Compiled by Fagan and psychologist Nicholas Zill and released by the Family Research Council’s Marriage & Religion Research Institute, the data shows that:
— The intact family rate is highest in the Northeast (49.6 percent) and lowest in the South (41.8)
— Minnesota (57) and Utah (56.5) have the highest intact family rate among all 50 states, with Mississippi (34 percent) the lowest.
— Asians (65.8) have the highest rate among ethnic and racial classes, blacks (16.7) the lowest.
The authors call their report the index of family belonging, and they say there is a direct correlation between a low “family belonging” rate, and high poverty and low graduation rates.
UPDATE: A reader sent me the following e-mail, which offers another perspective, along with a response to some comments:
1) The Family Research Council is NOT an unbiased organization, and their data is not peer-reviewed. Their data shouldn’t be trusted, and isn’t taken as credible in most contexts. The group’s existence and funding rest on trotting out such data on a regular basis. (Note – they don’t cite the study that points out that children of lesbian couples tend to fare best overall: http://www.foxnews.com/story/0,2933,594090,00.html – are they overlooking that conclusion?)
2) Which came first, the stigmatization, or the suffering? If we all treated every family we meet as a Holy Family, asking how to help rather than judging based on family composition, would outcomes be different?
My own subjectivity – I’m one of those ghastly “single parents”. My parochial-school educated son is taking online math through [a university] because he’s blown through his school’s curriculum, and then some. Suggestions that he “can hardly compete with those who have the advantage of two involved parents” simply strain credulity. If I weren’t in a charitable mood, I’d find that assertion infuriating. Instead, I think it’s just silly and untrue. But to the extent he is successful, it’s no thanks to sanctimonious “Christian” attitudes like those expressed here tonight.

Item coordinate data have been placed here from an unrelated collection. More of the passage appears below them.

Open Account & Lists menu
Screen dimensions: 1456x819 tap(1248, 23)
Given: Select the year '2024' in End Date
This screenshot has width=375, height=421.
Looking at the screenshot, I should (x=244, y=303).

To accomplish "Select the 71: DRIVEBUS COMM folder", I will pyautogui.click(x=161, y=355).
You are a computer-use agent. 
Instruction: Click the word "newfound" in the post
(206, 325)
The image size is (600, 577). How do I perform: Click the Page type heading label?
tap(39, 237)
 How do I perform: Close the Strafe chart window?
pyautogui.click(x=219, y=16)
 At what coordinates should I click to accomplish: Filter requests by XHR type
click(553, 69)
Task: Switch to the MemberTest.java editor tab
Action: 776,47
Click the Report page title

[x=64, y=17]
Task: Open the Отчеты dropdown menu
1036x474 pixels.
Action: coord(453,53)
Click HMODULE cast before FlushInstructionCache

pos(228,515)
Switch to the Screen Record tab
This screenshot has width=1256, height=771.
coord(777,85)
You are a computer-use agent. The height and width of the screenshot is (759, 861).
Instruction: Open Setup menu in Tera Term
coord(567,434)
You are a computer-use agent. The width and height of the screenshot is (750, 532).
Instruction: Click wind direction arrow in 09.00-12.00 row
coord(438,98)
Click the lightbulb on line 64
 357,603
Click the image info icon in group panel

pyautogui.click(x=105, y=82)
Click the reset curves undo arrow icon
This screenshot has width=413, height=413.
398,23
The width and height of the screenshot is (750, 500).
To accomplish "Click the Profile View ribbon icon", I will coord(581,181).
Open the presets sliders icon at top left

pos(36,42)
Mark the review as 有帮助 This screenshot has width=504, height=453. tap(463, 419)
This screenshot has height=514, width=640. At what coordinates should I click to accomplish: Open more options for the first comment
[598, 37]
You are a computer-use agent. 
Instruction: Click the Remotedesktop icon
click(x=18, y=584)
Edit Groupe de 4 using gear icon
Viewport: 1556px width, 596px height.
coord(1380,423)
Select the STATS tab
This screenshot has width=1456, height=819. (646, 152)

The difference? Privilege, to be sure – and yes, social and spiritual support. We’ve experienced nothing but love and acceptance from our family, our parish, his schools, our friends. We single parents – even Catholic ones – support one another, too, across race, class, and gender lines, because all too often we encounter attitudes like the ones here, which get bonus points for being pious, but no, won’t ever “get a more positive reception” because you’re simply focusing on the wrong question. Do you really love these families, these kids? Or do you love your stereotypes and piety more?
If we treated every single family we encountered as Holy – regardless of the composition, regardless of whether the kids were initially “wanted” – how might that change our world? Our Church?